# Data shown
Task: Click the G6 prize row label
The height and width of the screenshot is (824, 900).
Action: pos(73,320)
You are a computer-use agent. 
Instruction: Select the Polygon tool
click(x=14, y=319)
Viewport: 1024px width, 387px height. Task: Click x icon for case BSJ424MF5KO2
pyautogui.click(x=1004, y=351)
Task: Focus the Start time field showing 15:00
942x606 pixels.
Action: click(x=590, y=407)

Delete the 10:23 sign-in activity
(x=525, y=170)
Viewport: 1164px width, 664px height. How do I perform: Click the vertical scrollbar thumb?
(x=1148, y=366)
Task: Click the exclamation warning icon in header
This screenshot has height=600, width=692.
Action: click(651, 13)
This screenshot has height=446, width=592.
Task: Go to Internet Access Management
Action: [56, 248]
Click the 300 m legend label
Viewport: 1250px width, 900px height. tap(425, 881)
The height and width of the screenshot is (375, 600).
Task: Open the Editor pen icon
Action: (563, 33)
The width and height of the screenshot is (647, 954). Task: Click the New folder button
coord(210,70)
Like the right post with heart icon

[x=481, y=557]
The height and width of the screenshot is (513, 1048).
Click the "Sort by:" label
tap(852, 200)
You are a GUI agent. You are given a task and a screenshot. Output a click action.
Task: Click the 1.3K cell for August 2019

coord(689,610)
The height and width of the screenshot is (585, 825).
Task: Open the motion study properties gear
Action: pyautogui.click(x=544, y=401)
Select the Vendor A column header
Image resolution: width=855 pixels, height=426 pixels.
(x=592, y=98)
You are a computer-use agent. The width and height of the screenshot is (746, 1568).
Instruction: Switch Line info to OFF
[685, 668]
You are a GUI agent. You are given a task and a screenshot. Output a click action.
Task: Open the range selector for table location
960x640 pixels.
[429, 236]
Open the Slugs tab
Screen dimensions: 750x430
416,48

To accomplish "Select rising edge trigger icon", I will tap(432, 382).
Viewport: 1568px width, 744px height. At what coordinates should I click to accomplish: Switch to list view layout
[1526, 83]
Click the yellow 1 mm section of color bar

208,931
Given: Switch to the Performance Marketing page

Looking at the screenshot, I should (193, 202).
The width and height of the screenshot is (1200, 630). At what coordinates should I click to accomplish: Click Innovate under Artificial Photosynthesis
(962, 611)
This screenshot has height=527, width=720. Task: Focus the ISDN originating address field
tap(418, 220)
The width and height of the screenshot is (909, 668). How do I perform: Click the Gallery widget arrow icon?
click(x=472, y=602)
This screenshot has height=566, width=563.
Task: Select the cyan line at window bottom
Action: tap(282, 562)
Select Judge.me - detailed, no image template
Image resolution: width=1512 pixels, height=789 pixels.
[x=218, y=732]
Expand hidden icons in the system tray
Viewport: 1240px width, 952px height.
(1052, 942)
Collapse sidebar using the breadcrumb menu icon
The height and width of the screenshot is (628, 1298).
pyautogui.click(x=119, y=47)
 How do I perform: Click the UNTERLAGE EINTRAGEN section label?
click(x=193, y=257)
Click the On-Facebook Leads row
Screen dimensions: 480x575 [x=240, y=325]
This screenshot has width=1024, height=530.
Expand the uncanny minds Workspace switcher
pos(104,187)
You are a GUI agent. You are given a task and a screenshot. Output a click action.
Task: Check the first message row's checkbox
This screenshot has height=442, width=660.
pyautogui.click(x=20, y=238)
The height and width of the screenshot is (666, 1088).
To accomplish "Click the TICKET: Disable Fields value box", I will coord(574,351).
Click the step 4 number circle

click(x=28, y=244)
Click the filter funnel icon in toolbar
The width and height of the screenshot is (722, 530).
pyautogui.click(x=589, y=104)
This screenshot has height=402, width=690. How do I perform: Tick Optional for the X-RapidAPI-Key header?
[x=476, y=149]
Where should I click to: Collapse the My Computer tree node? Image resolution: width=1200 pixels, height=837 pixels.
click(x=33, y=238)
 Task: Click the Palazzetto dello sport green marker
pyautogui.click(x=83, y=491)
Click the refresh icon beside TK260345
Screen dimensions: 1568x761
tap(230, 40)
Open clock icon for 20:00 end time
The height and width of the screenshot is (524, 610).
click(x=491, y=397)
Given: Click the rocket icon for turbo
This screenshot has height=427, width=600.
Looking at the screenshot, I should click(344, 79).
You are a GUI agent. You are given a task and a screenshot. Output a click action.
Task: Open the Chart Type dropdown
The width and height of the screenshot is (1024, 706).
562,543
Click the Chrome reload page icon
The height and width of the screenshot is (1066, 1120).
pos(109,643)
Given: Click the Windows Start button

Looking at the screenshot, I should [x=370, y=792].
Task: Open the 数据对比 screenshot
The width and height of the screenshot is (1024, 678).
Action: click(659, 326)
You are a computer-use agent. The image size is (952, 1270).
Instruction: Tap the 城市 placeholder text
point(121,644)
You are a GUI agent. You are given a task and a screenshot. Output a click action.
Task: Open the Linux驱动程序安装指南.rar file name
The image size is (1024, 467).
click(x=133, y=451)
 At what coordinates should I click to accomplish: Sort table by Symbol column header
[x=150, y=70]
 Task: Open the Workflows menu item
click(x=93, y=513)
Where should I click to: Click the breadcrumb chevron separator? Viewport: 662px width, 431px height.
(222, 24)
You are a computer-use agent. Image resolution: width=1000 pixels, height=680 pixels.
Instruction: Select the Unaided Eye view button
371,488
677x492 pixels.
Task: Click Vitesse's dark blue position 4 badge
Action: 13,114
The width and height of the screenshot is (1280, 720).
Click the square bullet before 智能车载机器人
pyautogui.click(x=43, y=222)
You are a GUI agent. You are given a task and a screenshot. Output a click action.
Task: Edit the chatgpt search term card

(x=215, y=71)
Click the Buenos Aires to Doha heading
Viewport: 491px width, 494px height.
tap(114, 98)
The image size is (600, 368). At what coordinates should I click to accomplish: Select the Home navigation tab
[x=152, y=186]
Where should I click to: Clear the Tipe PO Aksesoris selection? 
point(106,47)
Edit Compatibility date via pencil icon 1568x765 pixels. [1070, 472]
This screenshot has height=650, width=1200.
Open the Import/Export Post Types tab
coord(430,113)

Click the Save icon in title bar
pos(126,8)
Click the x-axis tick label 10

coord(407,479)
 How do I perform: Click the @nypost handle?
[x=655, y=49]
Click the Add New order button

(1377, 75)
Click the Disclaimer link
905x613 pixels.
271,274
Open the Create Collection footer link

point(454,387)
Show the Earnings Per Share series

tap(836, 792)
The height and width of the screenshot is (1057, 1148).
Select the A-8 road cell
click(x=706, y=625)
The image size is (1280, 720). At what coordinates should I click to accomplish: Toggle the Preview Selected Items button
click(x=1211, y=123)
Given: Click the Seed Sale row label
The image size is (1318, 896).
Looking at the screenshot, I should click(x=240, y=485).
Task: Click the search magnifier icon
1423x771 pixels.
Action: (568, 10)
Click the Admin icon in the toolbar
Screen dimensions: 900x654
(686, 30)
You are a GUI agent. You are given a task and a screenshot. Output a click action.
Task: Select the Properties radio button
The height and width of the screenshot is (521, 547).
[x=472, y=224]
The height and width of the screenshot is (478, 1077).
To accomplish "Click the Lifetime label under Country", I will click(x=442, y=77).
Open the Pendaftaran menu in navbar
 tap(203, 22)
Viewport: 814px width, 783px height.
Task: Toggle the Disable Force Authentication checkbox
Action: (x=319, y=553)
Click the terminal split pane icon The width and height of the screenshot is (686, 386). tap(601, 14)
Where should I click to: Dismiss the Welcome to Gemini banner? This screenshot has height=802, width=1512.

# About this exercise
Transcribe every record. Match each line exactly.

# Exercise response
Task: Click the G6 prize row label
The height and width of the screenshot is (824, 900).
Action: pos(73,320)
You are a computer-use agent. 
Instruction: Select the Polygon tool
click(x=14, y=319)
Viewport: 1024px width, 387px height. Task: Click x icon for case BSJ424MF5KO2
pyautogui.click(x=1004, y=351)
Task: Focus the Start time field showing 15:00
942x606 pixels.
Action: click(x=590, y=407)

Delete the 10:23 sign-in activity
(x=525, y=170)
Viewport: 1164px width, 664px height. How do I perform: Click the vertical scrollbar thumb?
(x=1148, y=366)
Task: Click the exclamation warning icon in header
This screenshot has height=600, width=692.
Action: click(651, 13)
This screenshot has height=446, width=592.
Task: Go to Internet Access Management
Action: [56, 248]
Click the 300 m legend label
Viewport: 1250px width, 900px height. tap(425, 881)
The height and width of the screenshot is (375, 600).
Task: Open the Editor pen icon
Action: (563, 33)
The width and height of the screenshot is (647, 954). Task: Click the New folder button
coord(210,70)
Like the right post with heart icon

[x=481, y=557]
The height and width of the screenshot is (513, 1048).
Click the "Sort by:" label
tap(852, 200)
You are a GUI agent. You are given a task and a screenshot. Output a click action.
Task: Click the 1.3K cell for August 2019

coord(689,610)
The height and width of the screenshot is (585, 825).
Task: Open the motion study properties gear
Action: pyautogui.click(x=544, y=401)
Select the Vendor A column header
Image resolution: width=855 pixels, height=426 pixels.
(x=592, y=98)
You are a computer-use agent. The width and height of the screenshot is (746, 1568).
Instruction: Switch Line info to OFF
[685, 668]
You are a GUI agent. You are given a task and a screenshot. Output a click action.
Task: Open the range selector for table location
960x640 pixels.
[429, 236]
Open the Slugs tab
Screen dimensions: 750x430
416,48

To accomplish "Select rising edge trigger icon", I will tap(432, 382).
Viewport: 1568px width, 744px height. At what coordinates should I click to accomplish: Switch to list view layout
[1526, 83]
Click the yellow 1 mm section of color bar

208,931
Given: Switch to the Performance Marketing page

Looking at the screenshot, I should (193, 202).
The width and height of the screenshot is (1200, 630). At what coordinates should I click to accomplish: Click Innovate under Artificial Photosynthesis
(962, 611)
This screenshot has height=527, width=720. Task: Focus the ISDN originating address field
tap(418, 220)
The width and height of the screenshot is (909, 668). How do I perform: Click the Gallery widget arrow icon?
click(x=472, y=602)
This screenshot has height=566, width=563.
Task: Select the cyan line at window bottom
Action: tap(282, 562)
Select Judge.me - detailed, no image template
Image resolution: width=1512 pixels, height=789 pixels.
[x=218, y=732]
Expand hidden icons in the system tray
Viewport: 1240px width, 952px height.
(1052, 942)
Collapse sidebar using the breadcrumb menu icon
The height and width of the screenshot is (628, 1298).
pyautogui.click(x=119, y=47)
 How do I perform: Click the UNTERLAGE EINTRAGEN section label?
click(x=193, y=257)
Click the On-Facebook Leads row
Screen dimensions: 480x575 [x=240, y=325]
This screenshot has width=1024, height=530.
Expand the uncanny minds Workspace switcher
pos(104,187)
You are a GUI agent. You are given a task and a screenshot. Output a click action.
Task: Check the first message row's checkbox
This screenshot has height=442, width=660.
pyautogui.click(x=20, y=238)
The height and width of the screenshot is (666, 1088).
To accomplish "Click the TICKET: Disable Fields value box", I will coord(574,351).
Click the step 4 number circle

click(x=28, y=244)
Click the filter funnel icon in toolbar
The width and height of the screenshot is (722, 530).
pyautogui.click(x=589, y=104)
This screenshot has height=402, width=690. How do I perform: Tick Optional for the X-RapidAPI-Key header?
[x=476, y=149]
Where should I click to: Collapse the My Computer tree node? Image resolution: width=1200 pixels, height=837 pixels.
click(x=33, y=238)
 Task: Click the Palazzetto dello sport green marker
pyautogui.click(x=83, y=491)
Click the refresh icon beside TK260345
Screen dimensions: 1568x761
tap(230, 40)
Open clock icon for 20:00 end time
The height and width of the screenshot is (524, 610).
click(x=491, y=397)
Given: Click the rocket icon for turbo
This screenshot has height=427, width=600.
Looking at the screenshot, I should click(344, 79).
You are a GUI agent. You are given a task and a screenshot. Output a click action.
Task: Open the Chart Type dropdown
The width and height of the screenshot is (1024, 706).
562,543
Click the Chrome reload page icon
The height and width of the screenshot is (1066, 1120).
pos(109,643)
Given: Click the Windows Start button

Looking at the screenshot, I should [x=370, y=792].
Task: Open the 数据对比 screenshot
The width and height of the screenshot is (1024, 678).
Action: click(659, 326)
You are a computer-use agent. The image size is (952, 1270).
Instruction: Tap the 城市 placeholder text
point(121,644)
You are a GUI agent. You are given a task and a screenshot. Output a click action.
Task: Open the Linux驱动程序安装指南.rar file name
The image size is (1024, 467).
click(x=133, y=451)
 At what coordinates should I click to accomplish: Sort table by Symbol column header
[x=150, y=70]
 Task: Open the Workflows menu item
click(x=93, y=513)
Where should I click to: Click the breadcrumb chevron separator? Viewport: 662px width, 431px height.
(222, 24)
You are a computer-use agent. Image resolution: width=1000 pixels, height=680 pixels.
Instruction: Select the Unaided Eye view button
371,488
677x492 pixels.
Task: Click Vitesse's dark blue position 4 badge
Action: 13,114
The width and height of the screenshot is (1280, 720).
Click the square bullet before 智能车载机器人
pyautogui.click(x=43, y=222)
You are a GUI agent. You are given a task and a screenshot. Output a click action.
Task: Edit the chatgpt search term card

(x=215, y=71)
Click the Buenos Aires to Doha heading
Viewport: 491px width, 494px height.
tap(114, 98)
The image size is (600, 368). At what coordinates should I click to accomplish: Select the Home navigation tab
[x=152, y=186]
Where should I click to: Clear the Tipe PO Aksesoris selection? 
point(106,47)
Edit Compatibility date via pencil icon 1568x765 pixels. [1070, 472]
This screenshot has height=650, width=1200.
Open the Import/Export Post Types tab
coord(430,113)

Click the Save icon in title bar
pos(126,8)
Click the x-axis tick label 10

coord(407,479)
 How do I perform: Click the @nypost handle?
[x=655, y=49]
Click the Add New order button

(1377, 75)
Click the Disclaimer link
905x613 pixels.
271,274
Open the Create Collection footer link

point(454,387)
Show the Earnings Per Share series

tap(836, 792)
The height and width of the screenshot is (1057, 1148).
Select the A-8 road cell
click(x=706, y=625)
The image size is (1280, 720). At what coordinates should I click to accomplish: Toggle the Preview Selected Items button
click(x=1211, y=123)
Given: Click the Seed Sale row label
The image size is (1318, 896).
Looking at the screenshot, I should click(x=240, y=485).
Task: Click the search magnifier icon
1423x771 pixels.
Action: (568, 10)
Click the Admin icon in the toolbar
Screen dimensions: 900x654
(686, 30)
You are a GUI agent. You are given a task and a screenshot. Output a click action.
Task: Select the Properties radio button
The height and width of the screenshot is (521, 547).
[x=472, y=224]
The height and width of the screenshot is (478, 1077).
To accomplish "Click the Lifetime label under Country", I will click(x=442, y=77).
Open the Pendaftaran menu in navbar
 tap(203, 22)
Viewport: 814px width, 783px height.
Task: Toggle the Disable Force Authentication checkbox
Action: (x=319, y=553)
Click the terminal split pane icon The width and height of the screenshot is (686, 386). tap(601, 14)
Where should I click to: Dismiss the Welcome to Gemini banner? This screenshot has height=802, width=1512.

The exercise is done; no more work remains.